Extracted data entries:

%%

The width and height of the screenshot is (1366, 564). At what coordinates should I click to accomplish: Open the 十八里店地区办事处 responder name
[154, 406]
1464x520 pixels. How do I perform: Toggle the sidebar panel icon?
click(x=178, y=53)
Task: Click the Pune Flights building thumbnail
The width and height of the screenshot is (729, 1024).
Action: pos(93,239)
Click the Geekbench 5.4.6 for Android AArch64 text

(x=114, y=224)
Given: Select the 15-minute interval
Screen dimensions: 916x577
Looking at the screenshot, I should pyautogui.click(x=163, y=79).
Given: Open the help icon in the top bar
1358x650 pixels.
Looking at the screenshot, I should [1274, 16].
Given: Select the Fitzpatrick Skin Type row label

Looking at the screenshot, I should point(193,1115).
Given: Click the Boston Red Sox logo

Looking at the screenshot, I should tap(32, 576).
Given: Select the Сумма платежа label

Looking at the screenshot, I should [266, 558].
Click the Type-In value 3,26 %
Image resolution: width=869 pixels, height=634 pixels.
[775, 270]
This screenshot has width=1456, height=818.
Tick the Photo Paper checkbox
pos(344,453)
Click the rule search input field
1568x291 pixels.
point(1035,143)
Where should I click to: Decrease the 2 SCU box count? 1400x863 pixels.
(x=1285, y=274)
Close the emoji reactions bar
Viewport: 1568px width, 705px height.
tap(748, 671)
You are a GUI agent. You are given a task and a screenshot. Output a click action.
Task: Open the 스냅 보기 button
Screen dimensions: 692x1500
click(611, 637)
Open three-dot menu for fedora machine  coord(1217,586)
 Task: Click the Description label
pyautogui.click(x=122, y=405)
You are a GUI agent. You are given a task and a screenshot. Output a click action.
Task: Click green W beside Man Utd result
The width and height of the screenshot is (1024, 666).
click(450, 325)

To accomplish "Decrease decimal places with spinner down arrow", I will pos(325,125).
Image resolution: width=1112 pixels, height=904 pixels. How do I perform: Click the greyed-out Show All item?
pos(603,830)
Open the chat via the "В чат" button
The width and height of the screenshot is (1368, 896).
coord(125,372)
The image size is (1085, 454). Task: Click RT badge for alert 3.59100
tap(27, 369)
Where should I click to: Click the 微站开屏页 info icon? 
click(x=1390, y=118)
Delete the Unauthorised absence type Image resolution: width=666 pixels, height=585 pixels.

%%

The task requires an exact copy of all the lines above.

Answer below:
The width and height of the screenshot is (1366, 564). At what coordinates should I click to accomplish: Open the 十八里店地区办事处 responder name
[154, 406]
1464x520 pixels. How do I perform: Toggle the sidebar panel icon?
click(x=178, y=53)
Task: Click the Pune Flights building thumbnail
The width and height of the screenshot is (729, 1024).
Action: pos(93,239)
Click the Geekbench 5.4.6 for Android AArch64 text

(x=114, y=224)
Given: Select the 15-minute interval
Screen dimensions: 916x577
Looking at the screenshot, I should pyautogui.click(x=163, y=79).
Given: Open the help icon in the top bar
1358x650 pixels.
Looking at the screenshot, I should [1274, 16].
Given: Select the Fitzpatrick Skin Type row label

Looking at the screenshot, I should point(193,1115).
Given: Click the Boston Red Sox logo

Looking at the screenshot, I should tap(32, 576).
Given: Select the Сумма платежа label

Looking at the screenshot, I should [266, 558].
Click the Type-In value 3,26 %
Image resolution: width=869 pixels, height=634 pixels.
[775, 270]
This screenshot has width=1456, height=818.
Tick the Photo Paper checkbox
pos(344,453)
Click the rule search input field
1568x291 pixels.
point(1035,143)
Where should I click to: Decrease the 2 SCU box count? 1400x863 pixels.
(x=1285, y=274)
Close the emoji reactions bar
Viewport: 1568px width, 705px height.
tap(748, 671)
You are a GUI agent. You are given a task and a screenshot. Output a click action.
Task: Open the 스냅 보기 button
Screen dimensions: 692x1500
click(611, 637)
Open three-dot menu for fedora machine  coord(1217,586)
 Task: Click the Description label
pyautogui.click(x=122, y=405)
You are a GUI agent. You are given a task and a screenshot. Output a click action.
Task: Click green W beside Man Utd result
The width and height of the screenshot is (1024, 666).
click(450, 325)

To accomplish "Decrease decimal places with spinner down arrow", I will pos(325,125).
Image resolution: width=1112 pixels, height=904 pixels. How do I perform: Click the greyed-out Show All item?
pos(603,830)
Open the chat via the "В чат" button
The width and height of the screenshot is (1368, 896).
coord(125,372)
The image size is (1085, 454). Task: Click RT badge for alert 3.59100
tap(27, 369)
Where should I click to: Click the 微站开屏页 info icon? 
click(x=1390, y=118)
Delete the Unauthorised absence type Image resolution: width=666 pixels, height=585 pixels.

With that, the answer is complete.